### WHAT IS BEING ASKED
A complete, exact copy of the records below is the required result.

Saved entries:
┄┄┄┄┄┄

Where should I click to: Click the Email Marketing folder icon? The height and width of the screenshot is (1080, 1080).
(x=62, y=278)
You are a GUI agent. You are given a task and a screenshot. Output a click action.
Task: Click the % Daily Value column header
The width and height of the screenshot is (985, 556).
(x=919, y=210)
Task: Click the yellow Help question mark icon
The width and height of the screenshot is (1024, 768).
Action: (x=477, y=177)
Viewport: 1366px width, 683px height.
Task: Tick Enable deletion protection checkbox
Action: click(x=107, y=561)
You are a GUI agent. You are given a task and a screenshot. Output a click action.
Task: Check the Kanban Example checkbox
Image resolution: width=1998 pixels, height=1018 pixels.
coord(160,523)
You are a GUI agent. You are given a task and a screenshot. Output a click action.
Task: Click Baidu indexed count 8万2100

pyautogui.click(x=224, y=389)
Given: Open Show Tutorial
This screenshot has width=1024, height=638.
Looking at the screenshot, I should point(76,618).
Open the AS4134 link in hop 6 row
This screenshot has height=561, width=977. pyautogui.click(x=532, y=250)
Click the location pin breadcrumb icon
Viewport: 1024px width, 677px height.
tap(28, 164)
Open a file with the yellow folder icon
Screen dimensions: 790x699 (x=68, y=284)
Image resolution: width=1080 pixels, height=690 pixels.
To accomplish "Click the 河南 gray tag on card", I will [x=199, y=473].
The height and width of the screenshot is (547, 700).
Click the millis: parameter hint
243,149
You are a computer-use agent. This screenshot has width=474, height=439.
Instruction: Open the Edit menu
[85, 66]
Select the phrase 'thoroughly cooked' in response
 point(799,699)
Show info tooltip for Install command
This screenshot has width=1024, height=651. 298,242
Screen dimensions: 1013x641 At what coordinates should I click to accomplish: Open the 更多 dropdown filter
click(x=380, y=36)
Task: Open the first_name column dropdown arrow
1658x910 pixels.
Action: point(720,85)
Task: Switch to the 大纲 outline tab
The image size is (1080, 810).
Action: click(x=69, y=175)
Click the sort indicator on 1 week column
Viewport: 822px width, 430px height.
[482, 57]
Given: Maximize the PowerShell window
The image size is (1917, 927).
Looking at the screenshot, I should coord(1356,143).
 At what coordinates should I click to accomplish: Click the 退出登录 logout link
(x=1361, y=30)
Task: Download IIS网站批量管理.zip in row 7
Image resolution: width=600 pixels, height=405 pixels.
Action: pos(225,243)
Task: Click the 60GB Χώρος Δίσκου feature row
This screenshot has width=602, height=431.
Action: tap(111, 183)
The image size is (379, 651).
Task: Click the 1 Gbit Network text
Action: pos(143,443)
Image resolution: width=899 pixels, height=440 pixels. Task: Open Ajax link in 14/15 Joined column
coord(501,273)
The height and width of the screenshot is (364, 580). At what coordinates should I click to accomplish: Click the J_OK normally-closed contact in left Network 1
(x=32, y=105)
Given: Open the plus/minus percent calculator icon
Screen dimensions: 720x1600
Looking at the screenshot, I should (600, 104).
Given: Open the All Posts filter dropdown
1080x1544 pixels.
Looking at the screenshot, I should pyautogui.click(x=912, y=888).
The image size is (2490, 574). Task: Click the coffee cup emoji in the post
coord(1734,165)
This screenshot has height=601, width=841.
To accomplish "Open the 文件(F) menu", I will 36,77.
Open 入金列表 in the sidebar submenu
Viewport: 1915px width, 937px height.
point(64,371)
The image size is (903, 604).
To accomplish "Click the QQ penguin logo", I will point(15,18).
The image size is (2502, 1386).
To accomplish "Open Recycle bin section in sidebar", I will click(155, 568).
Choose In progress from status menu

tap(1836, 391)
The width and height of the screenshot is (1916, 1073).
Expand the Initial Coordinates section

┄┄┄┄┄┄

### RESPONSE FOR THIS EXERCISE
Where should I click to: Click the Email Marketing folder icon? The height and width of the screenshot is (1080, 1080).
(x=62, y=278)
You are a GUI agent. You are given a task and a screenshot. Output a click action.
Task: Click the % Daily Value column header
The width and height of the screenshot is (985, 556).
(x=919, y=210)
Task: Click the yellow Help question mark icon
The width and height of the screenshot is (1024, 768).
Action: (x=477, y=177)
Viewport: 1366px width, 683px height.
Task: Tick Enable deletion protection checkbox
Action: click(x=107, y=561)
You are a GUI agent. You are given a task and a screenshot. Output a click action.
Task: Check the Kanban Example checkbox
Image resolution: width=1998 pixels, height=1018 pixels.
coord(160,523)
You are a GUI agent. You are given a task and a screenshot. Output a click action.
Task: Click Baidu indexed count 8万2100

pyautogui.click(x=224, y=389)
Given: Open Show Tutorial
This screenshot has width=1024, height=638.
Looking at the screenshot, I should point(76,618).
Open the AS4134 link in hop 6 row
This screenshot has height=561, width=977. pyautogui.click(x=532, y=250)
Click the location pin breadcrumb icon
Viewport: 1024px width, 677px height.
tap(28, 164)
Open a file with the yellow folder icon
Screen dimensions: 790x699 (x=68, y=284)
Image resolution: width=1080 pixels, height=690 pixels.
To accomplish "Click the 河南 gray tag on card", I will [x=199, y=473].
The height and width of the screenshot is (547, 700).
Click the millis: parameter hint
243,149
You are a computer-use agent. This screenshot has width=474, height=439.
Instruction: Open the Edit menu
[85, 66]
Select the phrase 'thoroughly cooked' in response
 point(799,699)
Show info tooltip for Install command
This screenshot has width=1024, height=651. 298,242
Screen dimensions: 1013x641 At what coordinates should I click to accomplish: Open the 更多 dropdown filter
click(x=380, y=36)
Task: Open the first_name column dropdown arrow
1658x910 pixels.
Action: point(720,85)
Task: Switch to the 大纲 outline tab
The image size is (1080, 810).
Action: click(x=69, y=175)
Click the sort indicator on 1 week column
Viewport: 822px width, 430px height.
[482, 57]
Given: Maximize the PowerShell window
The image size is (1917, 927).
Looking at the screenshot, I should coord(1356,143).
 At what coordinates should I click to accomplish: Click the 退出登录 logout link
(x=1361, y=30)
Task: Download IIS网站批量管理.zip in row 7
Image resolution: width=600 pixels, height=405 pixels.
Action: pos(225,243)
Task: Click the 60GB Χώρος Δίσκου feature row
This screenshot has width=602, height=431.
Action: tap(111, 183)
The image size is (379, 651).
Task: Click the 1 Gbit Network text
Action: pos(143,443)
Image resolution: width=899 pixels, height=440 pixels. Task: Open Ajax link in 14/15 Joined column
coord(501,273)
The height and width of the screenshot is (364, 580). At what coordinates should I click to accomplish: Click the J_OK normally-closed contact in left Network 1
(x=32, y=105)
Given: Open the plus/minus percent calculator icon
Screen dimensions: 720x1600
Looking at the screenshot, I should (600, 104).
Given: Open the All Posts filter dropdown
1080x1544 pixels.
Looking at the screenshot, I should pyautogui.click(x=912, y=888).
The image size is (2490, 574). Task: Click the coffee cup emoji in the post
coord(1734,165)
This screenshot has height=601, width=841.
To accomplish "Open the 文件(F) menu", I will 36,77.
Open 入金列表 in the sidebar submenu
Viewport: 1915px width, 937px height.
point(64,371)
The image size is (903, 604).
To accomplish "Click the QQ penguin logo", I will point(15,18).
The image size is (2502, 1386).
To accomplish "Open Recycle bin section in sidebar", I will click(155, 568).
Choose In progress from status menu

tap(1836, 391)
The width and height of the screenshot is (1916, 1073).
Expand the Initial Coordinates section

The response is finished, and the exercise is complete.